Closed lotas closed 2 months ago

lotas commented 3 months ago

Below is the proposal to introduce Launch Configurations as standalone entities in Worker Manager.

It also outlines some "self-healing" diagnostic metrics, that could potentially reduce the number of errors we see during provisioning (like resources missing or quotas exceeded).

It also proposes exposing more events from worker manager to make it more transparent and allow external systems to react and build advanced monitoring solutions around it

rendered rfcs/0191-worker-manager-launch-configs.md

gabrielBusta commented 3 months ago

This is a well-thought-out proposal! I really like the inclusion of additional events and the new API endpoints. A thought: if all launch configurations in a worker pool have a low weight due to a high number of failures on every region, would that cause a halt in provisioning? Maybe that's an scenario worth considering.

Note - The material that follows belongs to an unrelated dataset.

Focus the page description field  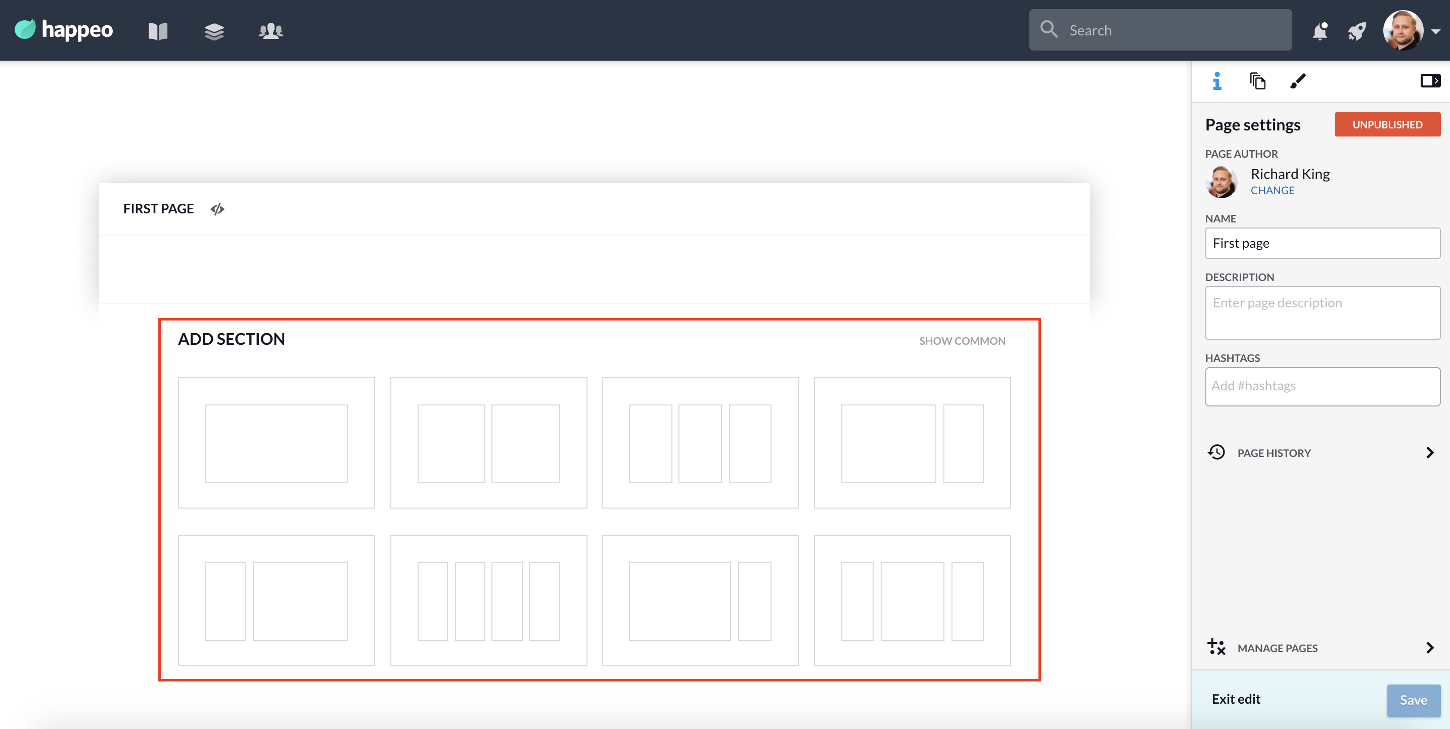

lotas commented 3 months ago

This is a well-thought-out proposal! I really like the inclusion of additional events and the new API endpoints. A thought: if all launch configurations in a worker pool have a low weight due to a high number of failures on every region, would that cause a halt in provisioning? Maybe that's an scenario worth considering.

Thanks @gabrielBusta , this is indeed a likely scenario and to be honest, I'm not really sure how to tackle this. I think, if each region has same amount of errors, we might give them 0 weight and pause provisioning temporarily. But because we would only check last 30-60min for errors (needs to be figured out), it will "get back to normal" after. This logic is a bit blurry still. Do you have something in mind?

ahal commented 3 months ago

My impression was that the weight would only affect the probability relative to all launch configs, but that overall the rate of provisioning wouldn't change. E.g, if all launch configs have a weight of 0, that's the same as all launch configs having a weight of 1.

Is there a big downside to trying to provision too much when there are lots of errors? If so then I think slowing down the overall rate would be a nifty feature.. though I don't think we should ever turn it off completely (even for an hour). We probably want to at least attempt to provision in 1 of the launch configs at least once every 1-5 minutes.

lotas commented 3 months ago

It's worth also talking about how this would interact with standalone and static workers. I assume that's fairly trivial, but might be relevant when e.g., a config is updated. Maybe static workers can detect that they are running with an out-of-date launchConfig and restart to get the new config.

Hmm.. I thought static and standalone don't have anything configured on the worker pool side, so shouldn't be affected at all. Unless I'm missing something @petemoore @djmitche

djmitche commented 3 months ago

Standalone workers don't have anything configured in worker-manager. Static do -- they get their config from worker-manager, but they are not dynamically provisioned.

lotas commented 3 months ago

Standalone workers don't have anything configured in worker-manager. Static do -- they get their config from worker-manager, but they are not dynamically provisioned.

Indeed.. To my surprise I discovered that static wp is using slightly different schema which kind of breaks my assumption that all worker pool definitions are similar :) We can probably update static wp schema to have single launchConfig to allow proposed solutions to work uniformly for all pools, or we would treat non aws/gcp/azure providers as before.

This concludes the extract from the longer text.